Book
Review: GRAY MOUNTAIN by John Grisham; Action novel, 2014; Dell
Publishing
The
year is 2008, two weeks after Lehman Brothers bankruptcy. Samantha
Kofer, 29-year-old third-year associate in a large Manhattan law
firm finds herself suddenly on unpaid leave, being escorted out the
company door with a list of ten volunteer organizations that might
be accepting interns. Hundreds of young lawyers are in similar
straits, and most openings are already filled. The last on her list,
Mountain Legal Aid Clinic, in Brady, Virginia, population 2,200, has
other applicants, but is willing to interview her.
She
is stopped on the outskirts of Brady “for speeding”. Suspicious
of her New York ID and her rental car's Vermont plates, the cop
arrests her, allowing no argument. As she sits alone in the county
jail waiting area, a young man enters. “Miss Kofer? My name is
Donovan Gray and I'm your attorney.
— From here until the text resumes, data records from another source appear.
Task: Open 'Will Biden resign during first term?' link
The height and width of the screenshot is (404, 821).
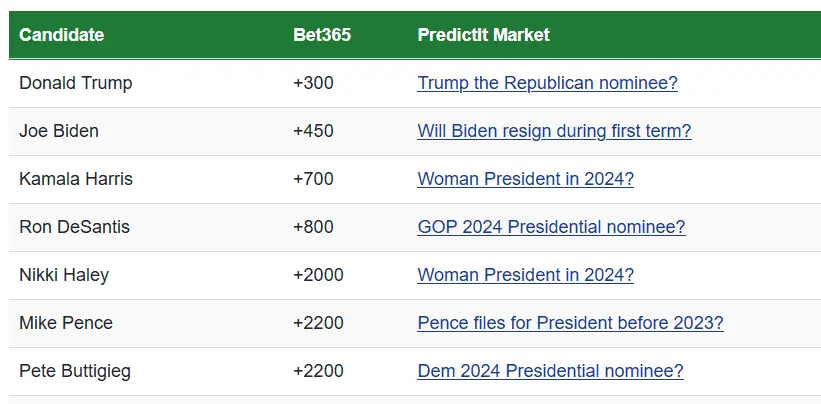Action: point(554,131)
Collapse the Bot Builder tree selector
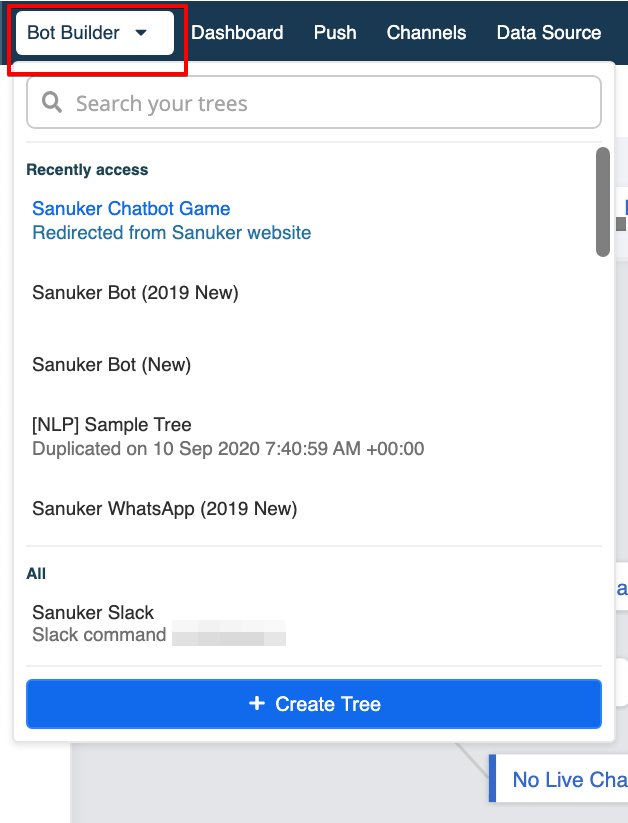The width and height of the screenshot is (628, 823). (x=95, y=33)
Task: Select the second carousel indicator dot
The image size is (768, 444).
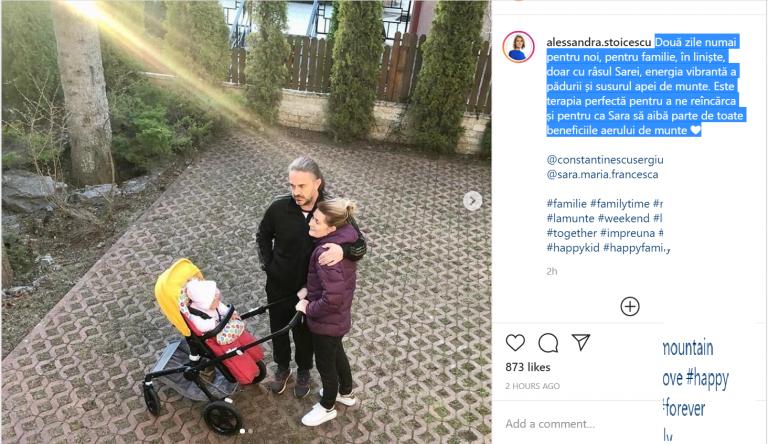Action: (x=251, y=431)
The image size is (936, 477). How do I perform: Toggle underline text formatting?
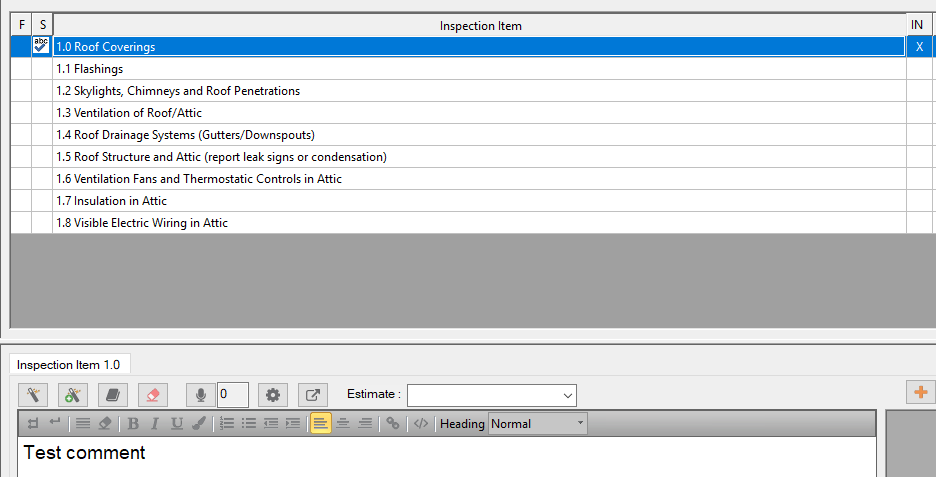coord(177,424)
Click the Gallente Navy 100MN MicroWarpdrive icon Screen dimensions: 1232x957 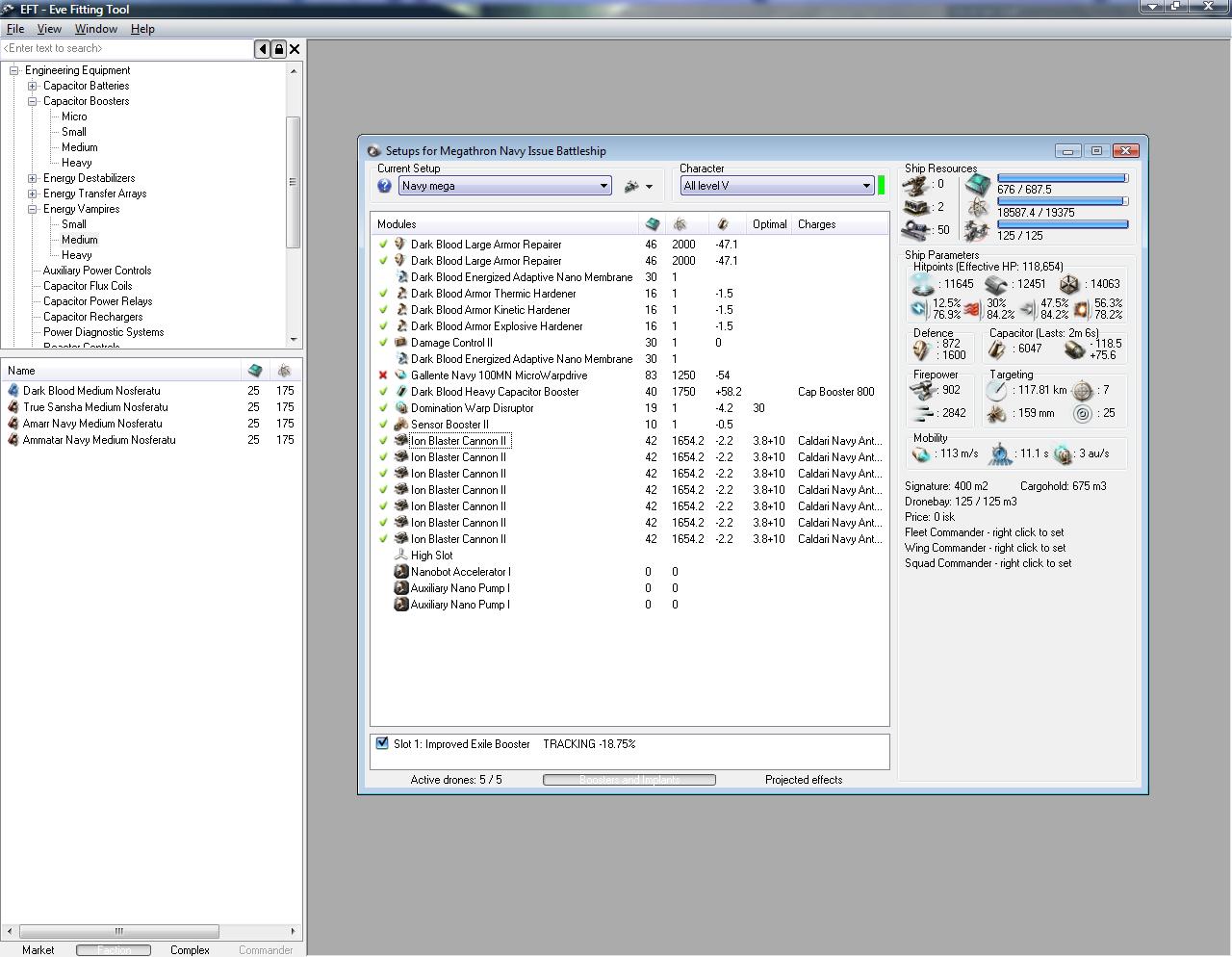point(401,375)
I've just gotten all your charges
dismissed.” He hands her a business card which looks legitimate. He
turns out to be the nephew of Mattie Wyatt, the director of Mountain
Legal Aid, and explains that his aunt is in court, but wants to see
Samantha at five.
He
drives her back to her car, then guides her to the Aid Clinic.
“So,
do I owe you a fee?”
“Sure.
A cup of coffee at the cafe down the street. You have time to kill
before Mattie is free.” This is her introduction to small town law
practice in the Appalachian coal country. Much different from the big
firm in New York.
Mattie's
clients are mostly unemployed coal miners, or chronically ill, or
victims of con men, unable to afford a lawyer. Nephew Donovan has his
own separate practice, mostly suing coal companies for victimizing
their employees, or for environmental pollution. Mattie's orientation
advice is practical: “Just take notes, frown a lot, and try and
look intelligent.”
The
first client's husband had been arrested in the next county, fined
for a minor infraction, had no money and was jailed. His debt was
turned over to a collection agency, who added multiple “service
charges” that he also couldn't pay. Debtors' prison has been
outlawed in USA for 200 years, but the collection agency counted on
their victim's inability to afford a lawyer. Mattie had dealt with
them before, and rattled off a dozen ways she would deal with them.
Another
client's husband beats her severely when he gets drunk, and is now
enraged that she called the police. She is terrified of him, wants a
divorce, and protection.
An
old lady wants her will changed. Her only asset is eighty acres of
land that a coal mine wants. She fears that her five children will
sell the property as soon as she dies, and the coal mine will strip
the land to get the coal beneath it. She wants to cut her children
out of her will and donate the land to a non-profit organization.
A
divorced woman and her two kids are homeless after a collection
agency garnisheed her wages, her employer fired her, and her landlord
evicted her. She and the kids have been living in her small car for
two weeks; she is down to her last two dollars and needs gas for the
car and food for the kids.
But
the big case of the year is one of Samantha's new clients. Buddy
Ryzer has had 'black lung disease' – a common disability in coal
miners – for ten years, but Lonerock Mining Co.. refuses to pay
compensation. Their lawyers routinely appeal the government's order,
and have goons to punish anyone who objects. “We gotta have a
lawyer, but nobody will take our case.” Buddy had no choice but to
go on working, but he can barely breathe. He and his wife brought two
shopping bags of papers – who's gonna look through all those,
right? Samantha does, and finds incriminating evidence that the
company has known all along that Buddy is disabled and they chose to
ignore it.
By
the the time the dust settles, Donovan has died under suspicious
circumstances; his younger brother, Jeff Gray – not a lawyer, but a
bulldog who won't let go – vows to avenge him. The FBI has seized
the Clinic's computers, Samantha's life is endangered, and she has to
decide her next move.
Author
John Gresham is justly famous for his legal action novels. I have
read several and enjoy
his style, except that he often ends them with the hero or heroine
safe from danger and with $10,000,000 stashed away somewhere. Not
this time. But the reader will identify with the parade of
down-in-their-luck clients and the way he handles them and their
toxic surroundings in this story. Well worth reading.